Umami as a taste was discovered relatively recently. We used to assign him only Asian cuisinebased on soy sauce. Today we know that the “fifth taste” is found in many dishes, including native, giving them depth and expressiveness.
The word “umami” comes from Japanese and means “a pleasant, fleshy taste”. It was first used by the Japanese chemist Kikunae Ikeda at the beginning of the 20th century. He studied the chemical composition of Dashi broth and discovered that its unique taste comes from sodium glutamate – a natural compound present in many food products.
Umami was considered the fifth basic taste, next to sweet, salty, sour and bitter. It is a deep, full, broth taste, which makes food more satisfying. Its main feature is the ability to strengthen the remaining flavors in dishes.
Umami is not as obvious as other flavors – It is not as easily felt as sugar sweetness or lemon acidity. They are described as gently salty, fleshy, brothcomplex and long staying on the palate. It is thanks to Umami that some dishes seem extremely appetizing and addictive.
This taste is often associated with protein -rich dishes, such as meat or ripening cheese, but it can also be found in many plant products.

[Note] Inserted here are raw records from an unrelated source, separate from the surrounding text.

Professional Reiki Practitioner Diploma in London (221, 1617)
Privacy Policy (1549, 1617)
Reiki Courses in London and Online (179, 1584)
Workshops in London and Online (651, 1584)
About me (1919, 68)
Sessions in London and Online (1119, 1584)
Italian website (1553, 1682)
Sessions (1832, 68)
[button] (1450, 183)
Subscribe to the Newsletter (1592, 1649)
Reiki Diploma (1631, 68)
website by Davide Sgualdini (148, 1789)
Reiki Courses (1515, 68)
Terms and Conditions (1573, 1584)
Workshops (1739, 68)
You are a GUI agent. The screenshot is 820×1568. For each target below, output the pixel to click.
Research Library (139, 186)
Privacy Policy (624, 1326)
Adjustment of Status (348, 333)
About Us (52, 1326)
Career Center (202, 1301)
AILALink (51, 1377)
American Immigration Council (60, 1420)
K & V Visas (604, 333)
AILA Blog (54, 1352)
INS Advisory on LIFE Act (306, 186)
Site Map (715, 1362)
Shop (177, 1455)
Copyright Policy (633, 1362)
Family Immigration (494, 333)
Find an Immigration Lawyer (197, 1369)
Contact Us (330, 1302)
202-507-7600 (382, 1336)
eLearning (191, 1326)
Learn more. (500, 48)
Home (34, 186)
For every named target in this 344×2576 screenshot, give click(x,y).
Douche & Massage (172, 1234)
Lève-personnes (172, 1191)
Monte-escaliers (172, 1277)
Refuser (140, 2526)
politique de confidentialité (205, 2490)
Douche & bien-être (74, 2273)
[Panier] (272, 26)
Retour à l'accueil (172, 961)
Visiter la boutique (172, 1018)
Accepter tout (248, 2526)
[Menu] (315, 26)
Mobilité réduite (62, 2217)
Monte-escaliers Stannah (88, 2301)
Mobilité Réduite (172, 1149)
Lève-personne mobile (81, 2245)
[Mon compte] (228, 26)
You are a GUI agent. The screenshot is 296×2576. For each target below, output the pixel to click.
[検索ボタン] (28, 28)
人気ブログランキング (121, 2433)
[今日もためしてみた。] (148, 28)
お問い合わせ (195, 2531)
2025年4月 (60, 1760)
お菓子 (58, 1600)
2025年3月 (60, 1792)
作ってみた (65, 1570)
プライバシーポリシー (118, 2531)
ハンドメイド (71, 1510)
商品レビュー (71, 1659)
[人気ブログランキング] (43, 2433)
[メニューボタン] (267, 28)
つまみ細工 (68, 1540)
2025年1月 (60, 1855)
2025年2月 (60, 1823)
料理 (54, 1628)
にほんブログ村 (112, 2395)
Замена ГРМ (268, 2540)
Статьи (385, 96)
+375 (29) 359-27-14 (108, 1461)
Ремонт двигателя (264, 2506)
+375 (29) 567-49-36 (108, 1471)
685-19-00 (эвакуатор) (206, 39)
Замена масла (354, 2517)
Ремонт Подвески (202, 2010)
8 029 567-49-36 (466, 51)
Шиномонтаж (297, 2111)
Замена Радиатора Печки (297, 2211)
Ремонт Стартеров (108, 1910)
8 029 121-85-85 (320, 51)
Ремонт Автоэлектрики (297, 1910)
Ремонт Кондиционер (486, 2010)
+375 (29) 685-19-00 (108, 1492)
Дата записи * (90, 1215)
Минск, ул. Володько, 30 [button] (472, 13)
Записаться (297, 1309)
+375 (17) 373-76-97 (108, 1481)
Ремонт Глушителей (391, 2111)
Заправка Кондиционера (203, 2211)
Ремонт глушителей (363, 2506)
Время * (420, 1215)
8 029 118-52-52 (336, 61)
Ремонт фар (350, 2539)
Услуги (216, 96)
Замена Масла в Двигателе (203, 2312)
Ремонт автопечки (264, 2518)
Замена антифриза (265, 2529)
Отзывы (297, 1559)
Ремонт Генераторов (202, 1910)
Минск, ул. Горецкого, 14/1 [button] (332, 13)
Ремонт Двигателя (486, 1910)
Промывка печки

Although in itself Umami is difficult to isolate, it emphasizes all other flavors that make up the attractiveness of dishes.
Although for a long time the “fifth taste” was mainly attributed to Asian cuisine, today we know that we will find it in all dishes of the world. Umami occurs naturally in many food products, both animal and plant origin:
- fermented and ripening products: blue cheese, Parmesan cheese, soy sauce, miso, kimchi;
- meat and fish: beef, chicken, sardines, anchovies, tuna, dried fish;
- Mushrooms: dried shiitake, oyster mushrooms, chanterelles;
- vegetables and legumes: tomatoes (especially dried), peas, soy, broccoli;
- Broths and decoctions: Dashi, broth, vegetable decoction;
- Green tea and nuts.
Thanks to the presence of Umami, the dishes become more complete in taste, and their food gives more pleasure. Parmesan cheese contains the most, which is why sprinkling the dish with a small amount of it makes it more delicious.